Retype the records below from their first line through the line holding "The width and", including both ends and no pictures.

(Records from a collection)
== Segment start ==

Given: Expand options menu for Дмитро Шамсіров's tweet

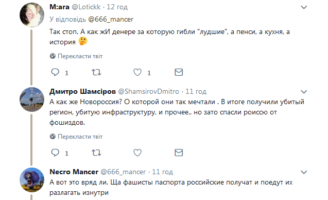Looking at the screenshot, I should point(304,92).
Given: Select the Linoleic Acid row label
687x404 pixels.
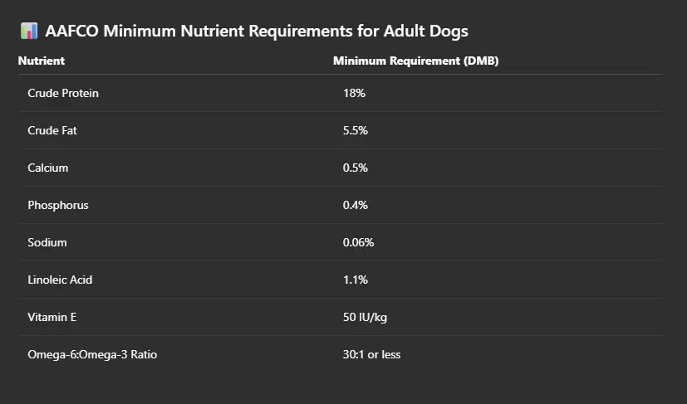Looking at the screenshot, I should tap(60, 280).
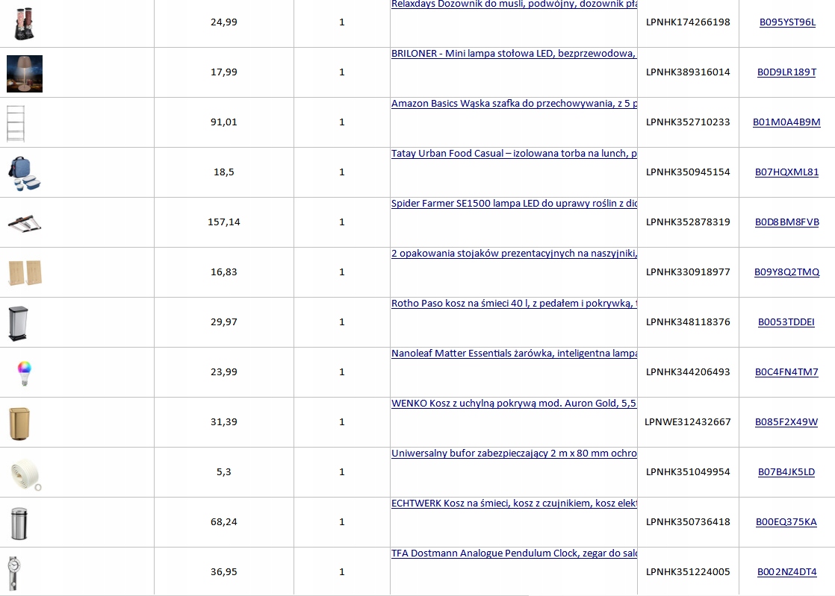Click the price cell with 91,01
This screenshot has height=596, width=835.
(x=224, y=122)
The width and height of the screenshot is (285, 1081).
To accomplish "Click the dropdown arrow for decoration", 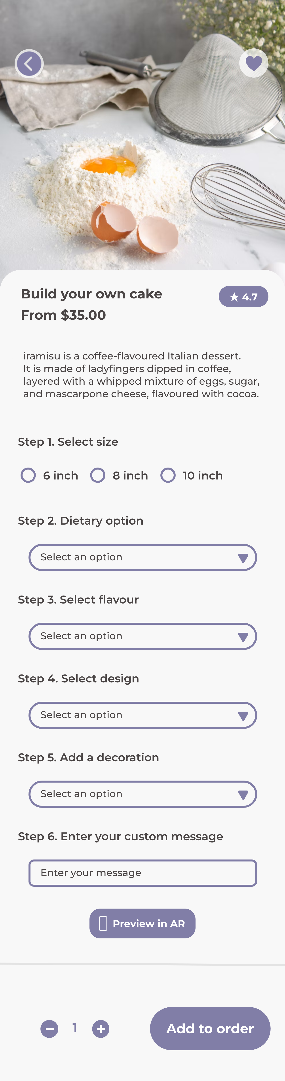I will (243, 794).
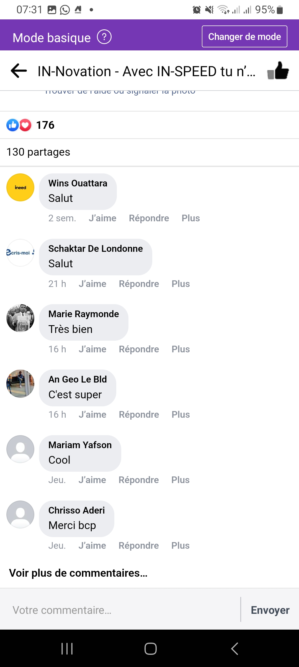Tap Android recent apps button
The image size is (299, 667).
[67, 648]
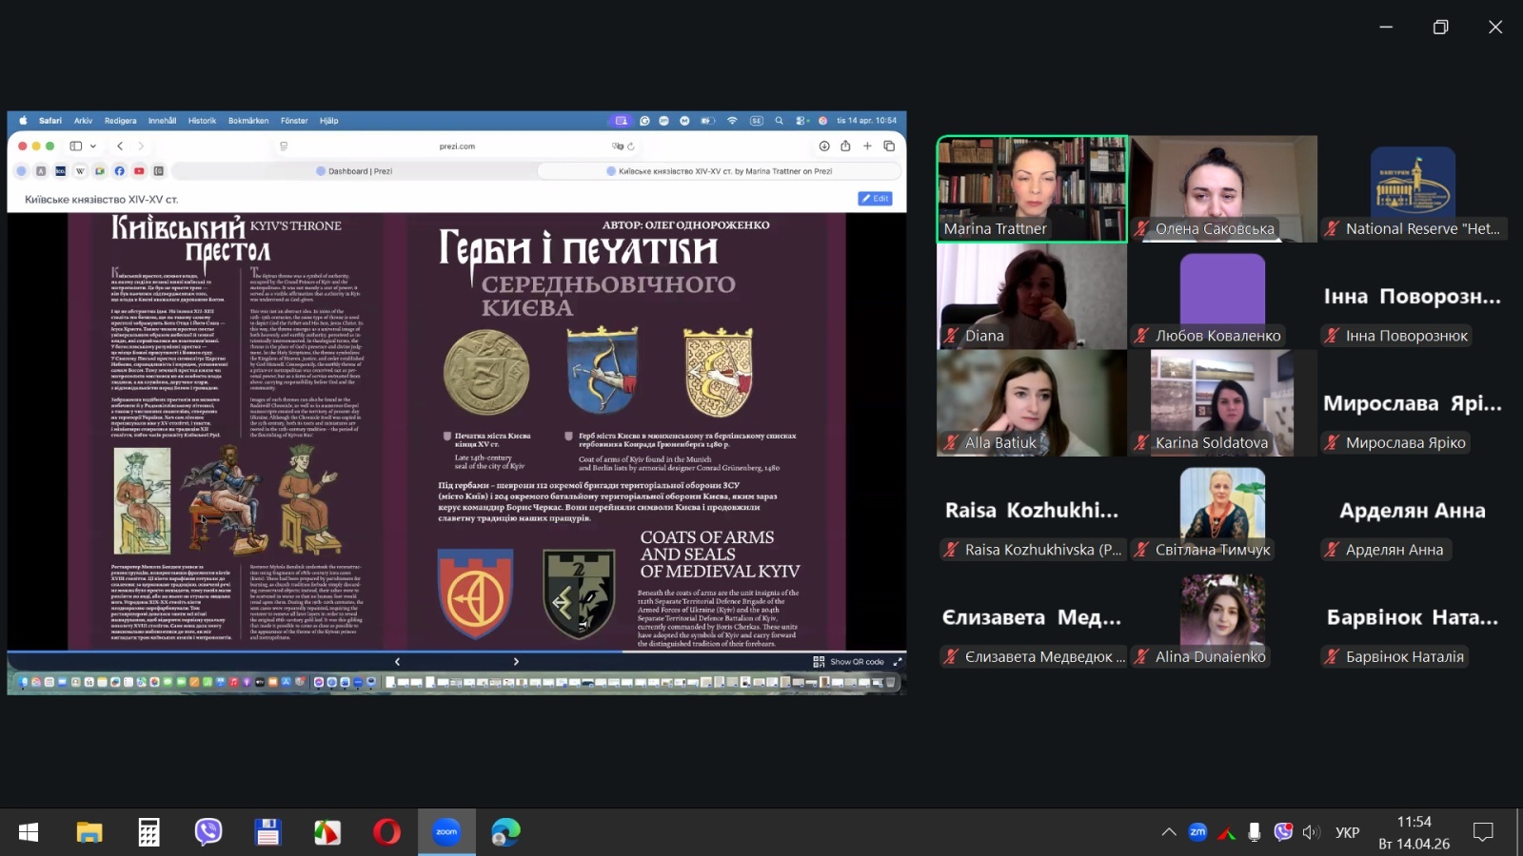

== Segment end ==

Solution below
Given: Expand options menu for Дмитро Шамсіров's tweet

Looking at the screenshot, I should point(304,92).
Given: Select the Linoleic Acid row label
687x404 pixels.
Looking at the screenshot, I should tap(60, 280).
Click the price cell with 91,01
This screenshot has height=596, width=835.
(x=224, y=122)
The width and height of the screenshot is (285, 1081).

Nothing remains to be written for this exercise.